Takes: Filter events
Sends: Filter events
The following token types are recognized:
| Token Type | Description |
|---|---|
WORD |
A run of characters constituting a word of the given language. |
NUMBER |
Numbers, including any commas or points symbols. |
WHITESPACE |
Whitespace characters as defined by the Unicode Consortium standards. |
PUNCTUATION |
Punctuation characters as defined by the Unicode Consortium standards. |
DATE |
Dates in the MM/DD/YYYY format. |
TIME |
Time separated by either : or . (24 hour, 12 hour with AM or PM). |
CURRENCY |
Sums in US dollars. |
ABBREVIATION |
Abbreviations like pct in 3.3pct, U.S., USD. |
MARKUP |
A run that begins with < and ends with > like in HTML and XML. |
E-MAIL |
E-mail addresses. |
INTERNET |
An Internet address (URI or IP): http://www.somesite.org/foo/index.html, 192.168.0.5. |
COMPANY |
Company names like AT&T, P&G, Johnson&Johnson. |
EMOTICON |
Emoticon sequences like :-). |
IDEOGRAM |
Ideograms as defined by the Unicode Consortium standards. |
KANA |
Hiragana, Katakana (Japanese). |
STOPWORD |
Stop-word (frequent words with no important significance, often filtered out by NLP tools). |
The created token annotations can be retrieved by other steps down the pipeline, or by external tools.
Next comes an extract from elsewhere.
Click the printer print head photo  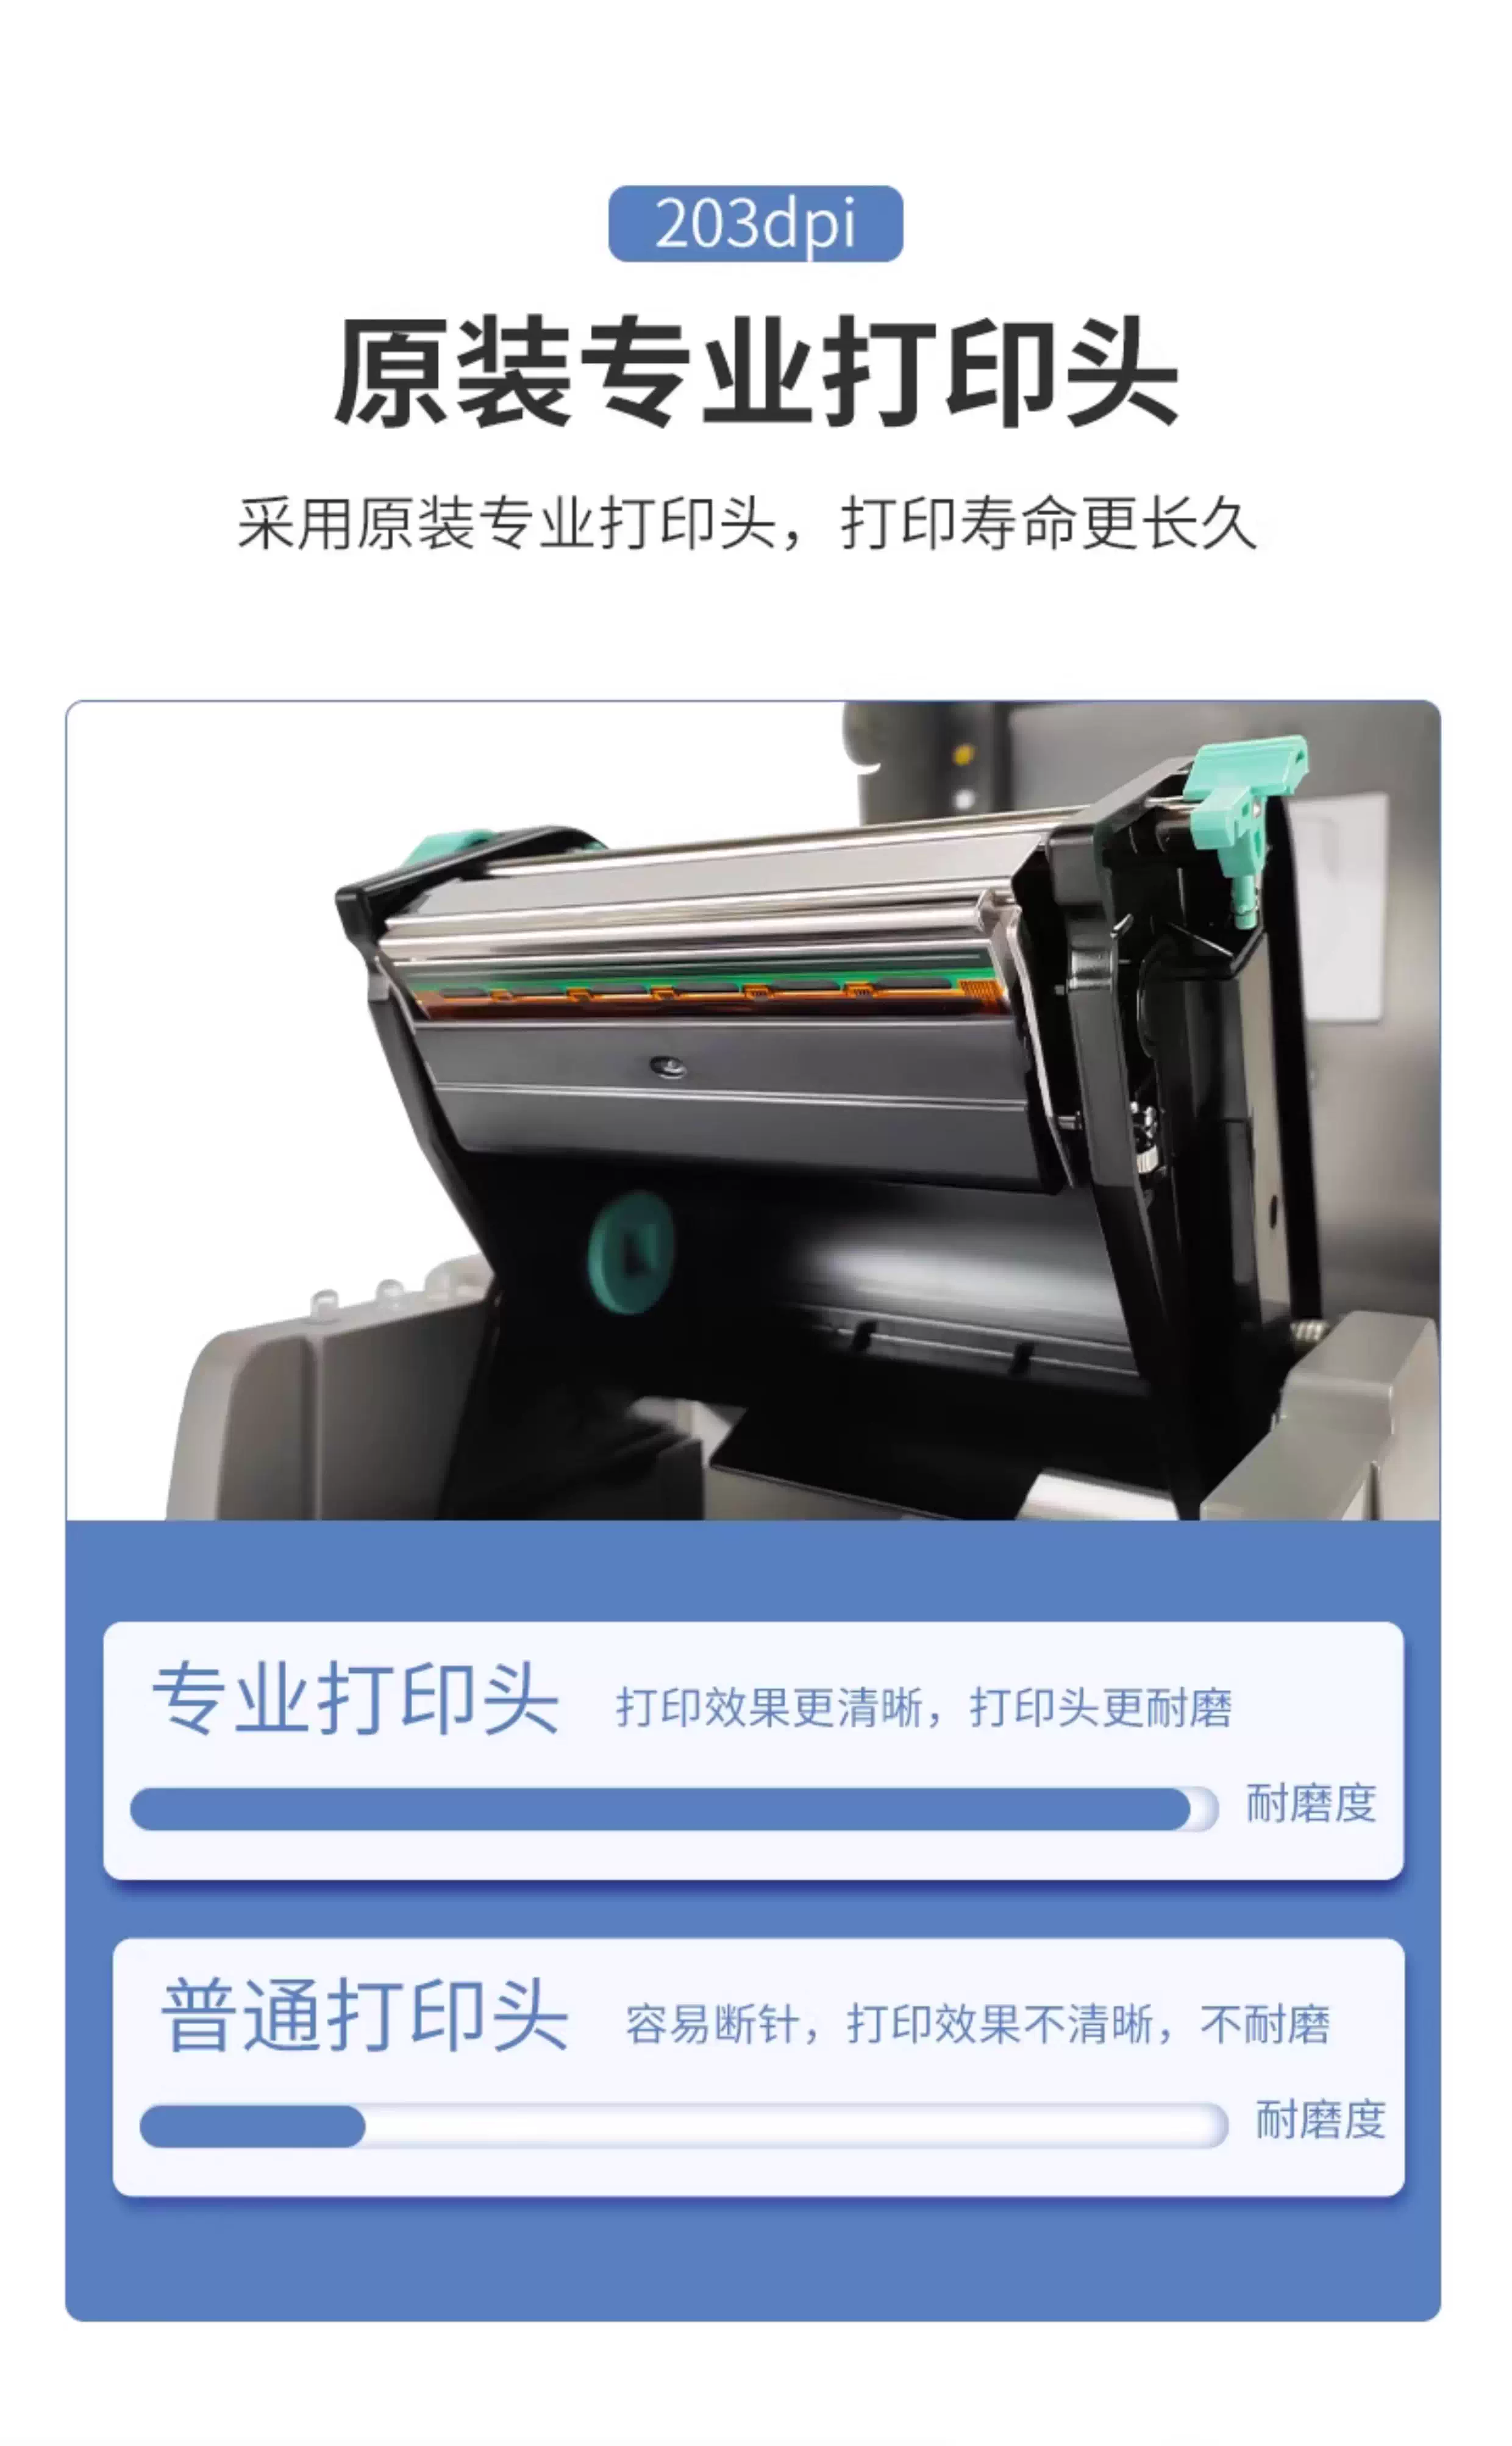(x=753, y=1110)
Tokenize source -- Set this option to tokenize the content of the source.
Tokenize targets -- Set this option to tokenize the content of the different selected targets.
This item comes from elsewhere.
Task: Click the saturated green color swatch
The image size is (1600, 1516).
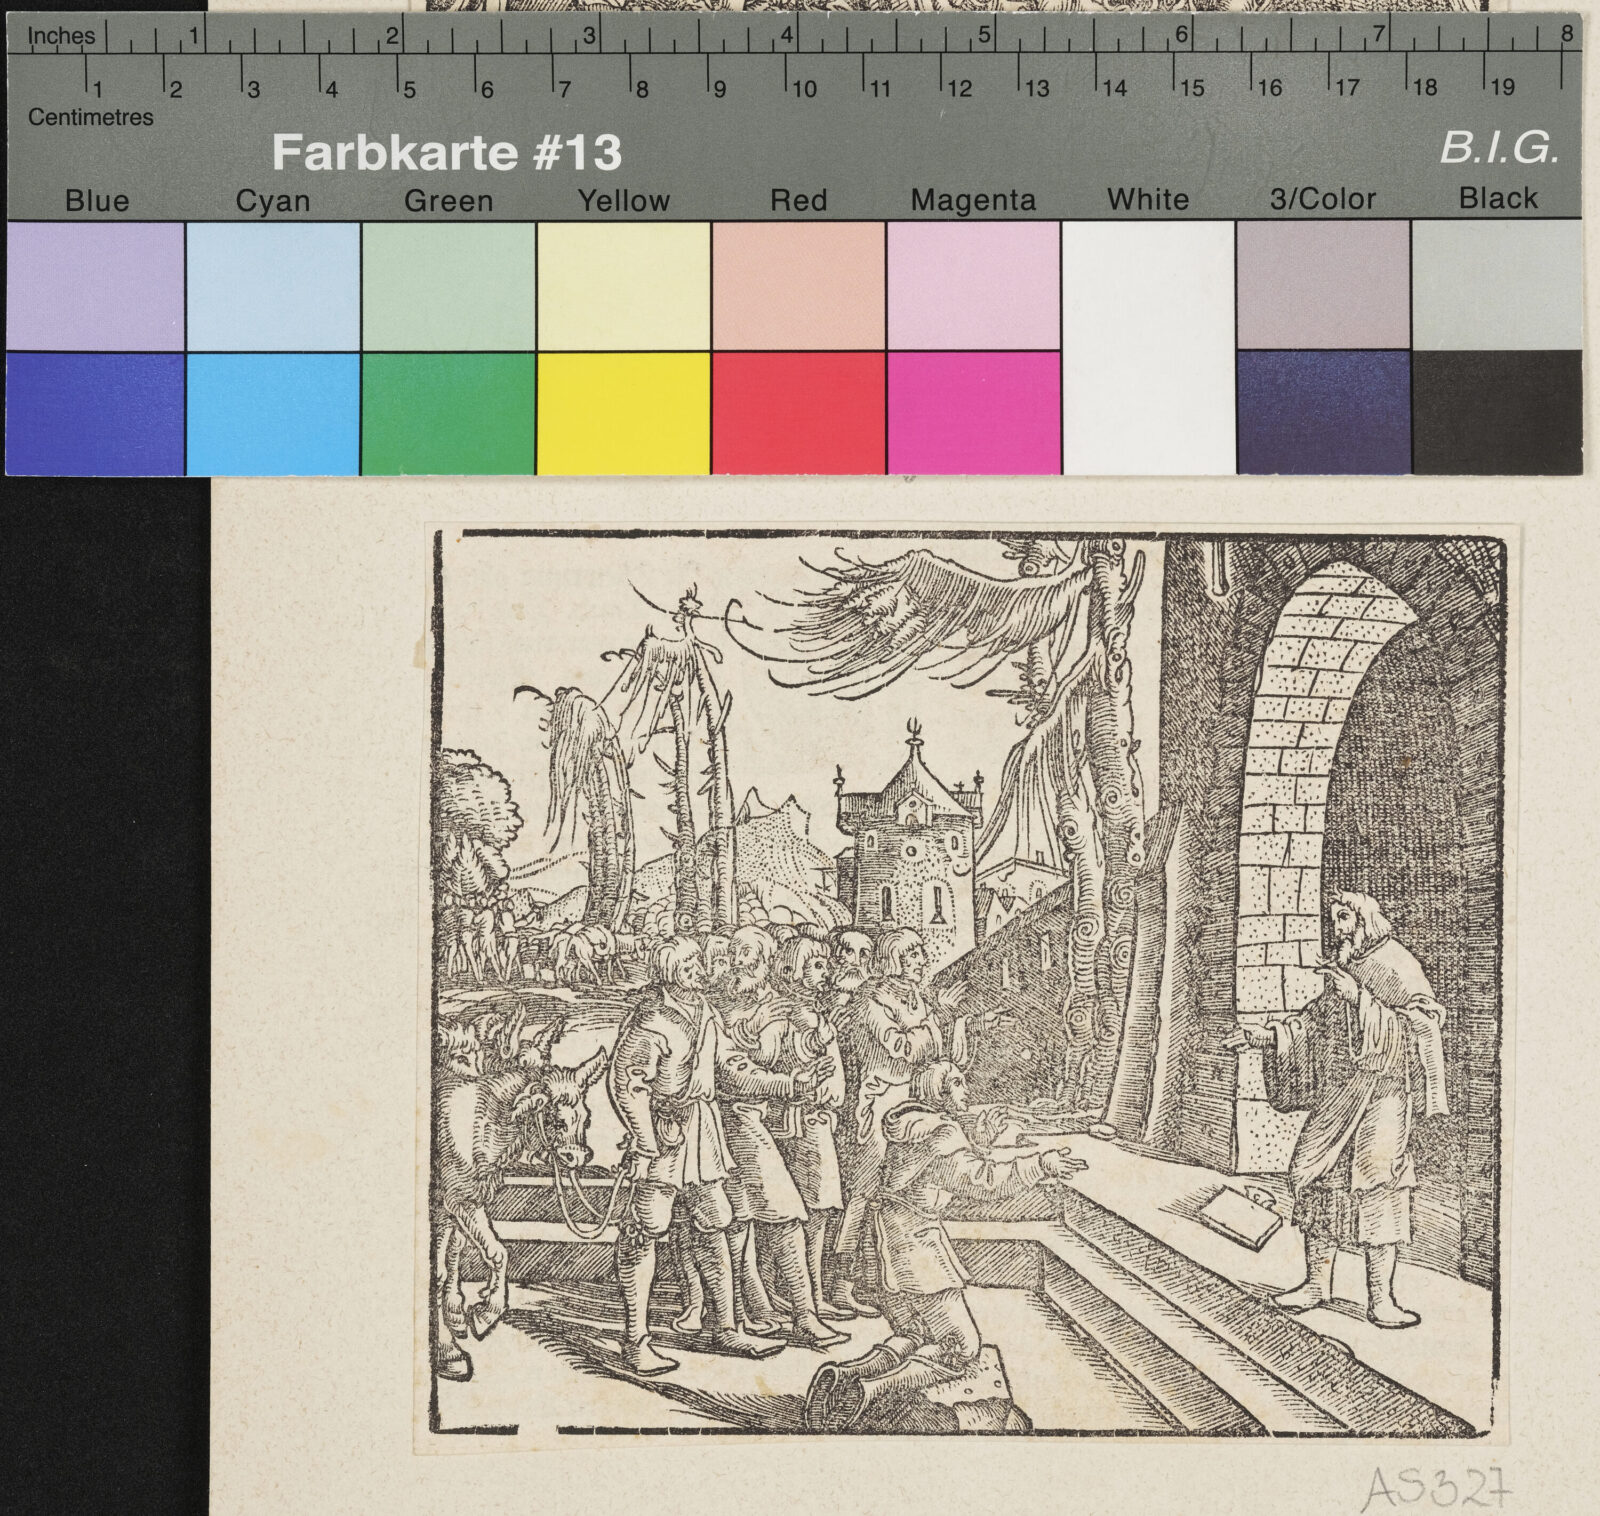Action: 448,413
Select languages, or specify a locale filter -- Specify what locales should be tokenized. Leave the field empty to select all locales. Press the Select button to choose what languages should be tokenized, or type in a locale filter string following these syntactic rules:
en, en-us, en-us-win
en-*, *-us, *-*-win
e[ns]-.+
en !en-nz
@e[ns]-.+
@e[ns]-.+ ^8
Select tokens to extract -- Specify what types of tokens should be generated. Leave the field empty to generate all types of token available. Press the Select button to choose what token types should be generated, or list the token types, separating them with a comma. (The field automatically converts to uppercase.)